The food that was prepared and discussed by the participating Festival guests featured many of the distinctive ingredients of Middle Eastern food – the rich spices (especially saffron and cinnamon), rice and grains, nuts and seeds (especially pine nuts, almonds, pistachio, sesame), sugar, and the typical fruits (citrus, figs, pomegranate) and vegetables and flowers (orange, jasmine, rose flower waters) of the Mediterranean.
The ‘Arab’ ingredients and flavours are not unique to Sicily. They are present in other countries of the Mediterranean, for example the cuisine of Spain and France.
A post on my blog is not the venue to discuss this topic at length. However I have already written about some recipes of sweets that could be attributed to the co-Arab and Sicilian association (for they cannot be attributed just to the Arabs).
Here is a similar recipe to cubbaita (giuggiulena) and it is called petrafennula, (also called petramennula depending on the Sicilian locality).
All my Sicilian relatives and friends keep a selection of these small homemade sweets at home just in case someone visits unannounced.
PETRAFENNULA – PIETRA DI MIELE (Rock made of honey).
almonds, 500g blanched and roughly chopped into large pieces
candied orange peel, 400 g chopped finely,
cinnamon, ½ teaspoon (optional).
Place the honey in a saucepan.
Add the peel.
Allow the mixture to simmer gently and stir from time to time until it begins to solidify.
Take the mixture off the stove and work quickly
Add the almonds and the cinnamon and stir gently to incorporate.
Pour the mixture on to baking paper placed on a cold surface – such as a marble slab or a baking tray (traditionally this is done without paper on an oiled marble slab).

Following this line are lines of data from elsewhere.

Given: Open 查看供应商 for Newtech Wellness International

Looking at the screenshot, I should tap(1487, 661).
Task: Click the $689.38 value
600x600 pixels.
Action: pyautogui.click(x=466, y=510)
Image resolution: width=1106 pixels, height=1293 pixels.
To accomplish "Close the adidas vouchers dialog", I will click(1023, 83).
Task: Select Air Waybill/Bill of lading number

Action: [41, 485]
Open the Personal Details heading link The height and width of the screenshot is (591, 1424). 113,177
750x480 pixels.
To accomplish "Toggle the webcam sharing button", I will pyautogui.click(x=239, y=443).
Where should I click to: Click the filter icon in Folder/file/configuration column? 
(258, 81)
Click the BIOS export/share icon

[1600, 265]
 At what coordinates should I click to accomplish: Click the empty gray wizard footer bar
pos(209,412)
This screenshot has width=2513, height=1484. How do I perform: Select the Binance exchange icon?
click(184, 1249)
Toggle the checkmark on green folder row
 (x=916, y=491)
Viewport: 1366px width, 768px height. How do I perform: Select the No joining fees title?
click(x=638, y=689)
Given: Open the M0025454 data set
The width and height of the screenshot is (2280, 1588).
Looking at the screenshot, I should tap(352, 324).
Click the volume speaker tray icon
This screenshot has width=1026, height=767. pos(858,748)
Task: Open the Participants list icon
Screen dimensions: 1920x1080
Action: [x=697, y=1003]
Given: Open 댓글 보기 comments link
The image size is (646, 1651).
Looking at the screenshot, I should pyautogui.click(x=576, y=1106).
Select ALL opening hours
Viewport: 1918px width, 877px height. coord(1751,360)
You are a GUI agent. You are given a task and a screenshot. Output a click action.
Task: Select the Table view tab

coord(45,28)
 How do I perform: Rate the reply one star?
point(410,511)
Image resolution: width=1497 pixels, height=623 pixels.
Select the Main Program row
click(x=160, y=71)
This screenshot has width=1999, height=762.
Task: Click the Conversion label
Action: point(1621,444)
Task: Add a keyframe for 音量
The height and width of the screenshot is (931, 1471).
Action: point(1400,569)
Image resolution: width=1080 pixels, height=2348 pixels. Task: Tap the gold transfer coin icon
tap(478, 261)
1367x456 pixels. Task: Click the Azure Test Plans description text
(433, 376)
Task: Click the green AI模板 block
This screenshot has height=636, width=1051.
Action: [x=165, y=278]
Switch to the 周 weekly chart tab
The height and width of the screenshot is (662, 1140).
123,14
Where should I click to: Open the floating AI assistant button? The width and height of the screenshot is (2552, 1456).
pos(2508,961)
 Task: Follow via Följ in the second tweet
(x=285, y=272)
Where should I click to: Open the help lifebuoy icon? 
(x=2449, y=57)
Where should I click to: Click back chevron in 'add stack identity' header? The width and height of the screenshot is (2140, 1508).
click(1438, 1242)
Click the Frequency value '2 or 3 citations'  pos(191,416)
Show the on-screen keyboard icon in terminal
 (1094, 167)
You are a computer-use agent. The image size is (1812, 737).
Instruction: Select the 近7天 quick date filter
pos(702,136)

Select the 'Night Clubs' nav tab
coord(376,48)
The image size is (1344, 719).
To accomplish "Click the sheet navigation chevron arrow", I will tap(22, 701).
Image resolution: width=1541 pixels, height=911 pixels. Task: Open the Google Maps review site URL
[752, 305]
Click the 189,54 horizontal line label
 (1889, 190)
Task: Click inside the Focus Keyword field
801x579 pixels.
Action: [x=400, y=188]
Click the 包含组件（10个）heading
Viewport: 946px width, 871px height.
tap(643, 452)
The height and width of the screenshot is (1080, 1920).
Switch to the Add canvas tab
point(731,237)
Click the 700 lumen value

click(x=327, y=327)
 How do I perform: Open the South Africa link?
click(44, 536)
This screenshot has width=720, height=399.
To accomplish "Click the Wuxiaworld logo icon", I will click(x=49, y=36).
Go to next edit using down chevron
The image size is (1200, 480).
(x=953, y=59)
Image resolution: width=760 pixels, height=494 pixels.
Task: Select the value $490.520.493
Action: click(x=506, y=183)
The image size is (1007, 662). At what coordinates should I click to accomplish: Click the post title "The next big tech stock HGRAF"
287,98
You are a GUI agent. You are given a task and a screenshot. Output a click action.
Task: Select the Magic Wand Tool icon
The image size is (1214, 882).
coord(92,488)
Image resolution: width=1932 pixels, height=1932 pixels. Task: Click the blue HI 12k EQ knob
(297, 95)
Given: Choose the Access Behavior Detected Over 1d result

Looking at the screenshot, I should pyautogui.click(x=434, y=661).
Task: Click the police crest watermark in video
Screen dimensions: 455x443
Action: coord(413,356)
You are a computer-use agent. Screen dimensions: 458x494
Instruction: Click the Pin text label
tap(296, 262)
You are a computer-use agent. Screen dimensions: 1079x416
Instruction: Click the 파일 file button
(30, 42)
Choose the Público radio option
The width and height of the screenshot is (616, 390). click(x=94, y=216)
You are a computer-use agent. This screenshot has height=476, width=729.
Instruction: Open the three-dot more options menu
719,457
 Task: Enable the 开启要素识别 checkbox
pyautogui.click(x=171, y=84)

Break it into pieces when it is cold. When my mother made this, she sometimes used to drop dollops of the mixture (about a tablespoon in size) on to a cold surface to form small odd shapes – more like pebbles than sharp rocks. This seemed easier than shaping it into one large slab, which then needs to be broken into smaller pieces.
I have a friend in Adelaide who has the most wonderful garden and beehives. She used her honey to make giuggiulena and the petrafennula and both resulted into slightly softer versions of candy. We discussed this and think that it must be due to the varying levels of moisture in different types of honey and from the various locations. I have used a variety of honey including leatherwood (definitely not Sicilian) and other organic honey from a variety of Australian locations and have achieved the required results.